Vacciplant® è un agrofarmaco a base di laminarina (45 g/L), un oligo-saccaride estratto dall'alga bruna Laminaria digitata. Vacciplant® è un induttore di resistenza, ovvero innesca la risposta difensiva della pianta.

La laminarina è infatti una "molecola segnale", ovvero presenta una struttura simile ai prodotti di degradazione della parete cellulare dei funghi patogeni (oligo-glucani). La pianta irrorata con Vacciplant®, credendo di essere attaccata da un agente biotico, è indotta ad attivare i meccanismi di autodifesa: nel momento in cui si manifesta l'attacco reale del patogeno, la pianta è pronta a contenerne lo sviluppo e quindi ad autodifendersi. I meccanismi della risposta elicitoria possono essere sia fisici che chimici.

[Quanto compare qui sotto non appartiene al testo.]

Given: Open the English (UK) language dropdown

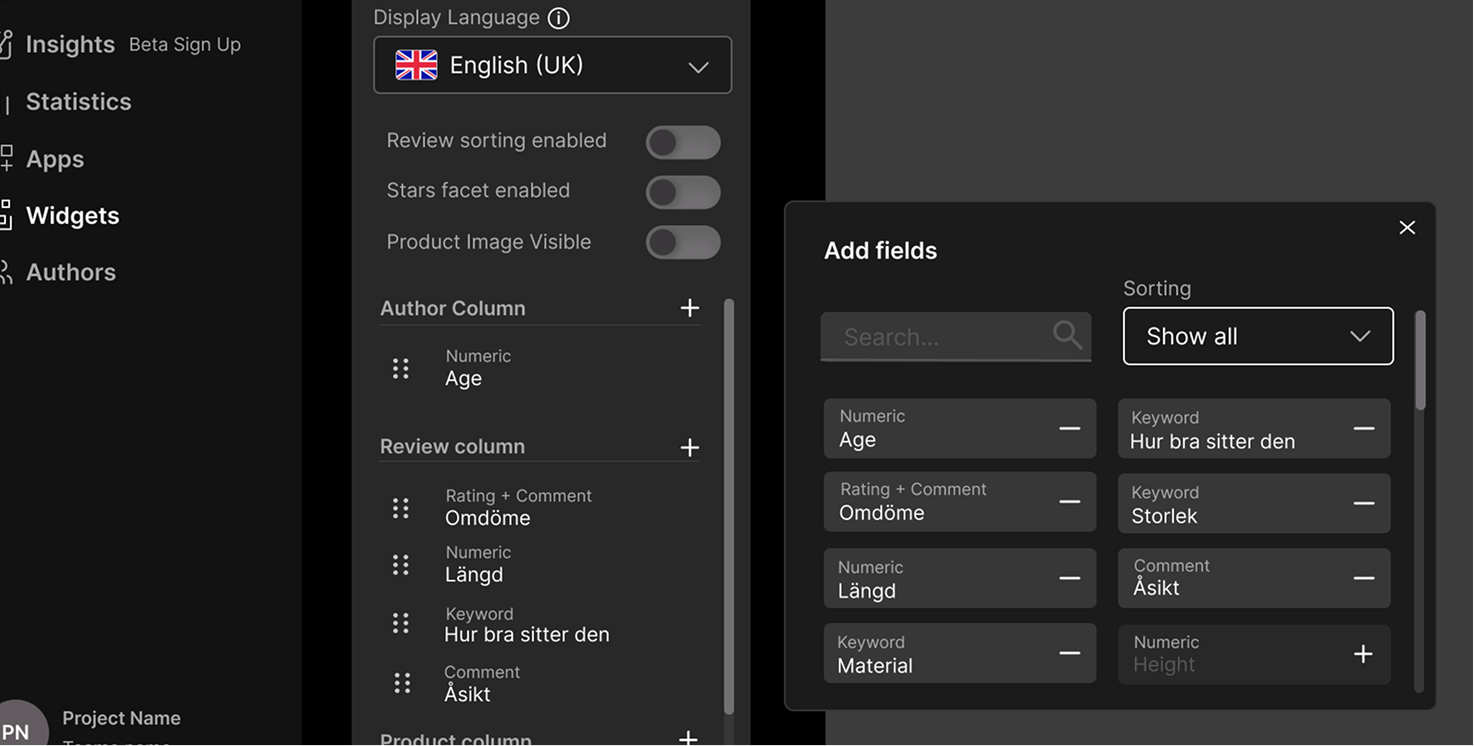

I meccanismi "fisici" prevendono lo schieramento di barriere meccaniche da parte della pianta attraverso l'ispessimento della parete cellulare (processi di lignificazione), la produzione di callosio nelle cellule e la formazione di papille di occlusione che, come suggerisce il termine, impediscono l'avanzamento delle strutture del fungo (austori ed appressori). Tali meccanismi creano così una barriera di tipo meccanico che ostacola il progredire del patogeno.

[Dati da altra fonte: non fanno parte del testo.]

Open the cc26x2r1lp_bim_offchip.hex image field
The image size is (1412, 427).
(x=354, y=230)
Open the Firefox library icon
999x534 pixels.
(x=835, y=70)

I meccanismichimici”, da considerarsi prevalenti, sono invece un insieme di reazioni metaboliche, che portano alla formazione di composti (perossidi, fitoalessine, proteine PR) i quali contrastano lo sviluppo dell'agente patogeno.

L'originale meccanismo d'azione della laminarina è stato classificato dal FRAC (Fungicides Resistence Action Commettee - www.frac.info) come P4 (P = Host plant defence induction, 4 = polysaccharide elicitors) con l'importante notazione di basso rischio d'induzione alla creazione di ceppi resistenti. Questo è di particolare rilevanza in un contesto normativo in cui assistiamo ad una progressiva riduzione delle molecole e dei meccanismi d'azione a disposizione per la difesa fitosanitaria.

Vacciplant® è attualmente autorizzato per il controllo di oidio e peronospora della vite da vino e da tavola (l'impiego per il controllo di Plasmopara viticola è autorizzato in deroga per situazioni di emergenza fitosanitaria – ai sensi dell'art. 53, paragrafo 1, del Regolamento (CE) n. 1107/2009 - dal 30 aprile 2021 al 27 agosto 2021). Il suo impiego è esclusivamente preventivo in quanto la completa attivazione delle difese della pianta avviene dopo circa 2-3 giorni dall'applicazione di Vacciplant®, e tale protezione rimane attiva per 6-9 giorni. È importante sottolineare che le piante stressate o malate reagiscono poco o per nulla all'induzione di resistenza.
 
Strategia difesa della vite

Vacciplant® è un agrofarmaco impiegabile in agricoltura biologica.